* **Problem to work on**: Set down the entries once more, exactly as they are written.

* **Collected data**:
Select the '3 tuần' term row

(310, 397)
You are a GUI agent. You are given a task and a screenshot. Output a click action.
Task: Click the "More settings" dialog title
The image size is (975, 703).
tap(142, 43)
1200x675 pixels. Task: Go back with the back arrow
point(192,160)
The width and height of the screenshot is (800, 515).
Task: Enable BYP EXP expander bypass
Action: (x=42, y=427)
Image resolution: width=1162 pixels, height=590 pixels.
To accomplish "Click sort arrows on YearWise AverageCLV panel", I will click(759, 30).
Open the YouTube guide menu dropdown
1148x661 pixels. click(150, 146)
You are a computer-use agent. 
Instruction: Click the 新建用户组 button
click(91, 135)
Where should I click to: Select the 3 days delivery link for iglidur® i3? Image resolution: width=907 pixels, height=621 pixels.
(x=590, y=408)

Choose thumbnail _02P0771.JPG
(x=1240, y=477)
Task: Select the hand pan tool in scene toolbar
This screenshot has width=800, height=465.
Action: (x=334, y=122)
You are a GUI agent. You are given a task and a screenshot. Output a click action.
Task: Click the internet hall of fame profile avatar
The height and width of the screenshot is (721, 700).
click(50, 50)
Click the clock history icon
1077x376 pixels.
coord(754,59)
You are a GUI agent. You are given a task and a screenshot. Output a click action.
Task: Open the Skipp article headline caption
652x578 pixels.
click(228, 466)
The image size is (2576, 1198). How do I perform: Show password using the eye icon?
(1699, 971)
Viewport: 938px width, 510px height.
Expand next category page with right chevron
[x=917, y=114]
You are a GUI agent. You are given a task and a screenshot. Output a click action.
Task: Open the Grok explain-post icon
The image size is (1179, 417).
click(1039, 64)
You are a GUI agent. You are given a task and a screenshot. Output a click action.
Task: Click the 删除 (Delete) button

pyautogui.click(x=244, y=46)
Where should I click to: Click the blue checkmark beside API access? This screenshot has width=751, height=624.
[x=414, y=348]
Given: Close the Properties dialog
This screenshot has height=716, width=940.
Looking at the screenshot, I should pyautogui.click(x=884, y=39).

* **Answer box**:
Select the '3 tuần' term row

(310, 397)
You are a GUI agent. You are given a task and a screenshot. Output a click action.
Task: Click the "More settings" dialog title
The image size is (975, 703).
tap(142, 43)
1200x675 pixels. Task: Go back with the back arrow
point(192,160)
The width and height of the screenshot is (800, 515).
Task: Enable BYP EXP expander bypass
Action: (x=42, y=427)
Image resolution: width=1162 pixels, height=590 pixels.
To accomplish "Click sort arrows on YearWise AverageCLV panel", I will click(759, 30).
Open the YouTube guide menu dropdown
1148x661 pixels. click(150, 146)
You are a computer-use agent. 
Instruction: Click the 新建用户组 button
click(91, 135)
Where should I click to: Select the 3 days delivery link for iglidur® i3? Image resolution: width=907 pixels, height=621 pixels.
(x=590, y=408)

Choose thumbnail _02P0771.JPG
(x=1240, y=477)
Task: Select the hand pan tool in scene toolbar
This screenshot has width=800, height=465.
Action: (x=334, y=122)
You are a GUI agent. You are given a task and a screenshot. Output a click action.
Task: Click the internet hall of fame profile avatar
The height and width of the screenshot is (721, 700).
click(50, 50)
Click the clock history icon
1077x376 pixels.
coord(754,59)
You are a GUI agent. You are given a task and a screenshot. Output a click action.
Task: Open the Skipp article headline caption
652x578 pixels.
click(228, 466)
The image size is (2576, 1198). How do I perform: Show password using the eye icon?
(1699, 971)
Viewport: 938px width, 510px height.
Expand next category page with right chevron
[x=917, y=114]
You are a GUI agent. You are given a task and a screenshot. Output a click action.
Task: Open the Grok explain-post icon
The image size is (1179, 417).
click(1039, 64)
You are a GUI agent. You are given a task and a screenshot. Output a click action.
Task: Click the 删除 (Delete) button

pyautogui.click(x=244, y=46)
Where should I click to: Click the blue checkmark beside API access? This screenshot has width=751, height=624.
[x=414, y=348]
Given: Close the Properties dialog
This screenshot has height=716, width=940.
Looking at the screenshot, I should pyautogui.click(x=884, y=39).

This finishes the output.